El cabello humano, en el judaísmo, es de suma importancia tanto para el hombre como para la mujer incluso hoy en día: la mujer ortodoxa, casada, cubre su cabeza con pañuelo –o con pelucas- para avisar de su estado social de casada y para no propiciar concupiscencia. Y el hombre, a quien cortan el pelo por primera vez a los tres años de edad, deja crecer dos tirabuzones en ambas sienes, además de la barba, dicen que para que se una el cerebro al corazón. El nazareo no debía rasurarse porque el pelo es considerado como una especie de kipá física, corona anatómica de la magnífica creación divina llamada Hombre-cada cabello es el último punto de una conexión con un vaso capilar (así llamados no por esta conexión sino por su parecido diametral con el de un cabello) El vaso capilar lo nutre de oxígeno y otros componentes para hacerlo crecer.
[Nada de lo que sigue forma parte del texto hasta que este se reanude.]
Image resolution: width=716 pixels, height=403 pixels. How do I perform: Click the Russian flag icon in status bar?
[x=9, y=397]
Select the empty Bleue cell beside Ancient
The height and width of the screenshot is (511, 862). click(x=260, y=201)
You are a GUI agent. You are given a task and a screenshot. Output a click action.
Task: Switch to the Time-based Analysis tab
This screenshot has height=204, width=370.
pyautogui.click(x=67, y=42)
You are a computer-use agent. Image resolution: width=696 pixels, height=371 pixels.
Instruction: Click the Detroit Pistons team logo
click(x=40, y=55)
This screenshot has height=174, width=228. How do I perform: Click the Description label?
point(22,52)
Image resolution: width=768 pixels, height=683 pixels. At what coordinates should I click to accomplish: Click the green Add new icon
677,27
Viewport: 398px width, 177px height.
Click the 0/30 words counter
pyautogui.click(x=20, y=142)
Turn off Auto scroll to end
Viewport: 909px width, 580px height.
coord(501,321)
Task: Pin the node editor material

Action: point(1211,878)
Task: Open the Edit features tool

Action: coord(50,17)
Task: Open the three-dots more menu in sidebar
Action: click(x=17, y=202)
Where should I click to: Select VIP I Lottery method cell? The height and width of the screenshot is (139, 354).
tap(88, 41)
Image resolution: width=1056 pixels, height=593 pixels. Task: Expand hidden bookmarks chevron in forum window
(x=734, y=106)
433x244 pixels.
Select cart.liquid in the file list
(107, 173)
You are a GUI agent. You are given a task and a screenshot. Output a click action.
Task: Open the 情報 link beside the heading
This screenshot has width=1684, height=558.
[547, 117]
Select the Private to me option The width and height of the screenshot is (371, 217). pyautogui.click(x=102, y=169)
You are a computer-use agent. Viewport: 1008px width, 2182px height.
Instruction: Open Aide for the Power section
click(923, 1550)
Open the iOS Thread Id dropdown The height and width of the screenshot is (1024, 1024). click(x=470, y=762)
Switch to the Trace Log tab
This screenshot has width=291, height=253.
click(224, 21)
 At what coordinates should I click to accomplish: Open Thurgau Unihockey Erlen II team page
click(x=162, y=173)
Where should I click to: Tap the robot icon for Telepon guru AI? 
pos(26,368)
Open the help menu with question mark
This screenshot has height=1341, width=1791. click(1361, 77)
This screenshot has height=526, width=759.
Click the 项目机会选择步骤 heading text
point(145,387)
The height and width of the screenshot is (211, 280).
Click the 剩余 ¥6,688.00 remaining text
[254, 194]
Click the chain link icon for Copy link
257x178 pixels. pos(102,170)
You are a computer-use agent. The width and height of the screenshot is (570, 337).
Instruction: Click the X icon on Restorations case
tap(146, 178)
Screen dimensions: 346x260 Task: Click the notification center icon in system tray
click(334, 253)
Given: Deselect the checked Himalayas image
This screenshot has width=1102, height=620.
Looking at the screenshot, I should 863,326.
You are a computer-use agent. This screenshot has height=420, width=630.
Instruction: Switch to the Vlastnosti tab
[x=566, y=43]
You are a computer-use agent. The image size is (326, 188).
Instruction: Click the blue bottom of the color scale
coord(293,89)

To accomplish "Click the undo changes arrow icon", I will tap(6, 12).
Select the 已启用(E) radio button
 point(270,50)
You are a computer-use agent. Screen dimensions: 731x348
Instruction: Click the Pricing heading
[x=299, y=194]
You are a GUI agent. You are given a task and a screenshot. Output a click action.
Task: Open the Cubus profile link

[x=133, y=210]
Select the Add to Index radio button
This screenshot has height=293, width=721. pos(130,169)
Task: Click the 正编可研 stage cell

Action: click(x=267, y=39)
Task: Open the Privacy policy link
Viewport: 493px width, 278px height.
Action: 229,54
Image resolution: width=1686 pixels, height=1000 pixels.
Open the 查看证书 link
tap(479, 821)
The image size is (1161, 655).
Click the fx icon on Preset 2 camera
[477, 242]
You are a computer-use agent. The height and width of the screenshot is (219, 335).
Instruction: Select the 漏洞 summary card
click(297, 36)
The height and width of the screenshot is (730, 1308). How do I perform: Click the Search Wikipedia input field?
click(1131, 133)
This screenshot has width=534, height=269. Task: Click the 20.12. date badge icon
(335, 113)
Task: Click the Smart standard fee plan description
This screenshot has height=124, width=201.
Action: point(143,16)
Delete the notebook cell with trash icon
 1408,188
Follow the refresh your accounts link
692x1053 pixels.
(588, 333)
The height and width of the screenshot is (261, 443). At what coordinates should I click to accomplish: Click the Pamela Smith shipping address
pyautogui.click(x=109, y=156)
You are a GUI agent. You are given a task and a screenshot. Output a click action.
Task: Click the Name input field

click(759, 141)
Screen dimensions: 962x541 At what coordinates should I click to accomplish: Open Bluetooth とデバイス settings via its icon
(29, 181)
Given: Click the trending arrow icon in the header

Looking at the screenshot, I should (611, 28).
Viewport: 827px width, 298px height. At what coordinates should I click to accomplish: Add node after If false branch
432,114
Es la sangre por la cual circula la vida y por tanto un vaso capilar es un filamento de trasmisión de vida. Cortar el pelo es una forma de matar. Por eso de la misma manera que hay que cuidar la Vida, hay que cuidar el aspecto personal.

 

Puesto que el nazir está separado de la comunidad para dedicar su vota a Dios, se convierte durante el nazirato en una especie de sacerdote (cohen) y como tal debe cuidar su pureza, así que no debe tocar ni acercarse a lo muerto, lo tamé, lo inmundo, porque se volvería impuro y debería recomenzar de nuevo su nazirato. Para retomarlo debía rasurarse el cabello y volver a comenzar.

 

Al finalizar el nazirato, se debía ofrecer un sacrificio en el Templo. Por no haber bebido vino, es decir, por haberse apartado de una maravillosa creación divina había que pedir perdón. Se ofrecían tres víctimas, así como once jalot de cebada y aceite (de oliva, por supuesto) Después afeitaba su cabeza en un lugar que había para esto y quemaban su cabello en el fuego de los sacrificios, el DUD.

 

En hebreo moderno, nazir hoy designa a monje, sea cual sea su religión.